To facilitate the routing of network traffic through the ASes, or more specifically, the network devices 414 within the ASes, the network devices may exchange routing information to various network destinations. As described above, BGP is conventionally used to exchange routing and reachability information among network devices 414 within a single AS or between different ASes. One particular example of BGP is BGPv4, as defined in Request for Comments (RFC) 1771 of the Internet Engineering Task Force (IETF). Various embodiments may implement other versions of BGP, however, and the use of BGPv4 is not required. The BGP logic of a router is used by the data collectors to collect BGP AS path information, e.g., the “AS PATH” attribute, as described further below, from BGP tables of border routers of an AS, to construct paths to prefixes.
To exchange BGP routing information, two BGP hosts (network devices 414), or peers, first establish a transport protocol connection with one another. Initially, the BGP peers exchange messages to open a BGP session, and, after the BGP session is open, the BGP peers exchange their entire routing information. Thereafter, in certain embodiments, only updates or changes to the routing information, e.g., the “BGP UPDATE” attribute, are exchanged, or advertised, between the BGP peers. The exchanged routing information is maintained by the BGP peers during the existence of the BGP session.
The BGP routing information may include the complete route to each network destination, e.g., “destination network device,” that is reachable from a BGP host. A route, or path, comprises an address destination, which is usually represented by an address prefix (also referred to as prefix), and information that describe the path to the address destination. The address prefix may be expressed as a combination of a network address and a mask that indicates how many bits of the address are used to identify the network portion of the address. In Internet Protocol version 4 (IPv4) addressing, for example, the address prefix can be expressed as “9.2.0.2/16”. The “/16” indicates that the first 16 bits are used to identify the unique network leaving the remaining bits in the address to identify the specific hosts within this network.

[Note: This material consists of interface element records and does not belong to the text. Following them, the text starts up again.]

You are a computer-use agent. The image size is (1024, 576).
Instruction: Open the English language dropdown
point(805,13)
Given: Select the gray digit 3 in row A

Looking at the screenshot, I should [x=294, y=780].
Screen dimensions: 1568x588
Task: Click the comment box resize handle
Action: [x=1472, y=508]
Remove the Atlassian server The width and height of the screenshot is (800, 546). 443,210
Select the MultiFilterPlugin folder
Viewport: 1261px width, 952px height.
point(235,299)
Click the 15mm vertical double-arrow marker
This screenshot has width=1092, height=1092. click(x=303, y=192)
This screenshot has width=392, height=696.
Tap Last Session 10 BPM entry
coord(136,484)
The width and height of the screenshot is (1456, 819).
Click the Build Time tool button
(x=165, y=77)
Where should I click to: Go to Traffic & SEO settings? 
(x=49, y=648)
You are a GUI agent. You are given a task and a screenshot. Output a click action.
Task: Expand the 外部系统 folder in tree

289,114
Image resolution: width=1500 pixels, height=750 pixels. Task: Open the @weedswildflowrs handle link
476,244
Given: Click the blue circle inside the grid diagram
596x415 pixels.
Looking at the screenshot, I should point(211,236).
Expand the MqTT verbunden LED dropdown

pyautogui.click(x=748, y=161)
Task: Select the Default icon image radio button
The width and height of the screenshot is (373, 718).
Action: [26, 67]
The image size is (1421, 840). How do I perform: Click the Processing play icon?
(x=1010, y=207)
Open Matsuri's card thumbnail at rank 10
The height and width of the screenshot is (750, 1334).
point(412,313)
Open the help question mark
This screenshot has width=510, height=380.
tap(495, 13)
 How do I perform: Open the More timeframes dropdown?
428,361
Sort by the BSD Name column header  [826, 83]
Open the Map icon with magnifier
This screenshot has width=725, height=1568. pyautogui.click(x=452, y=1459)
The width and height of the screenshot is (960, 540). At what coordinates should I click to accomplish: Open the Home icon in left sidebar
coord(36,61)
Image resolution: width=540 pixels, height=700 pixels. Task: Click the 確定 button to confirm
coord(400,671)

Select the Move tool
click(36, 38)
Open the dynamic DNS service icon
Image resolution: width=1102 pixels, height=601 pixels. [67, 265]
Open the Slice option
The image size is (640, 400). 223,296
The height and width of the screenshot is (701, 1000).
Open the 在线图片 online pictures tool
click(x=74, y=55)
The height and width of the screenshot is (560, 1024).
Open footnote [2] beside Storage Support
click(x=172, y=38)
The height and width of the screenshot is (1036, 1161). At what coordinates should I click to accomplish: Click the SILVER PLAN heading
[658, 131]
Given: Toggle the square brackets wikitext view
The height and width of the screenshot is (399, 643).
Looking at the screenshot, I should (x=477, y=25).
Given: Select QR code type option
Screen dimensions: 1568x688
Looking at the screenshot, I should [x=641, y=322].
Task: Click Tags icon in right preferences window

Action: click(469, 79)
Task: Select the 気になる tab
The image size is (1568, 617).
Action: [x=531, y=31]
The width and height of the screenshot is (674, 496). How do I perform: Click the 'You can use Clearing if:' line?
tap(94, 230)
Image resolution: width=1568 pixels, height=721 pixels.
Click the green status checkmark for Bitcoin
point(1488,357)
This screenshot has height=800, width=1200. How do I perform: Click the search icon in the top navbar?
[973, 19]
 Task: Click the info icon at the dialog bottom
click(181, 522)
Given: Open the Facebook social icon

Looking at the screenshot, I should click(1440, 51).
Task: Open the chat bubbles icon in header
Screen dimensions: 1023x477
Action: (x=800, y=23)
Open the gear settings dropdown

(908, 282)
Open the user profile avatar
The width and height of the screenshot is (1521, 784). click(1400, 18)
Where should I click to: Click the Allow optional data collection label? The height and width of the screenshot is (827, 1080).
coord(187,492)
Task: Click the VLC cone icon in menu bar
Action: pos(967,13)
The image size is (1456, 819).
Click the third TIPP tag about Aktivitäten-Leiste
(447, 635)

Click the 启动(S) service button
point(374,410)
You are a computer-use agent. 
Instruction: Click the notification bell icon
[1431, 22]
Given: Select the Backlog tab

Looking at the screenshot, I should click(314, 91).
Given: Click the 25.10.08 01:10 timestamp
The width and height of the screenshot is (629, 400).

A path joining a plurality of ASes, e.g., links 402, may be referred to as an “AS_PATH.” The AS_PATH attribute indicates the list of ASes that must be traversed to reach the address destination. For example, as illustrated in FIG. 4 , the AS 412 may store an AS_PATH attribute of “404 406 410 412” where the address destination is the AS 412 (or a particular IP address within AS 412). Here, the AS_PATH attribute indicates that the path to the address destination AS 412 from AS 408 passes through AS 404, AS 406 and AS 410, in that order.
Although it may be preferable that all network devices 414 in the respective ASes be configured according to BGP, in a real-world implementation, it may be unlikely that each network device communicates using BGP. Thus, the disclosed embodiments are applicable to scenarios where all network devices 414 in the computer network 400 are configured according to BGP, as well as scenarios where only a subset of the network devices 414 is configured as such. Moreover, between any of the ASes, there may be a link 402, e.g., between AS 404 and AS 408, as shown in FIG. 4 , or there may be multiple links 402, e.g., between AS 408 and AS 410. Thus, the disclosed embodiments are applicable to either case, as described in further detail below.
Moreover, a security extension to the BGP has been developed, referred to as BGPSEC, which provides improved security for BGP routing. BGP does not include mechanisms that allow an AS to verify the legitimacy and authenticity of BGP route advertisements. The Resource Public Key Infrastructure (RPKI) provides a first step towards addressing the validation of BGP routing data. BGPSEC extends the RPKI by adding an additional type of certificate, referred to as a BGPSEC router certificate, that binds an AS number to a public signature verification key, the corresponding private key of which is held by one or more BGP speakers within this AS. Private keys corresponding to public keys in such certificates can then be used within BGPSEC to enable BGP speakers to sign on behalf of their AS. The certificates thus allow a relying party to verify that a BGPSEC signature was produced by a BGP speaker belonging to a given AS. Thus, a goal of BGPSEC is to use signatures to protect the AS Path attribute of BGP update messages so that a BGP speaker can assess the validity of the AS Path in update messages that it receives. It should be understood, however, that the embodiments for implementing AS Path security disclosed herein are not limited to BGPSEC; certain embodiments may, additionally or alternatively, be applicable to other suitable protocols, including, for example, SoBGP, S-BGP, and PGPBGP, to name just a few.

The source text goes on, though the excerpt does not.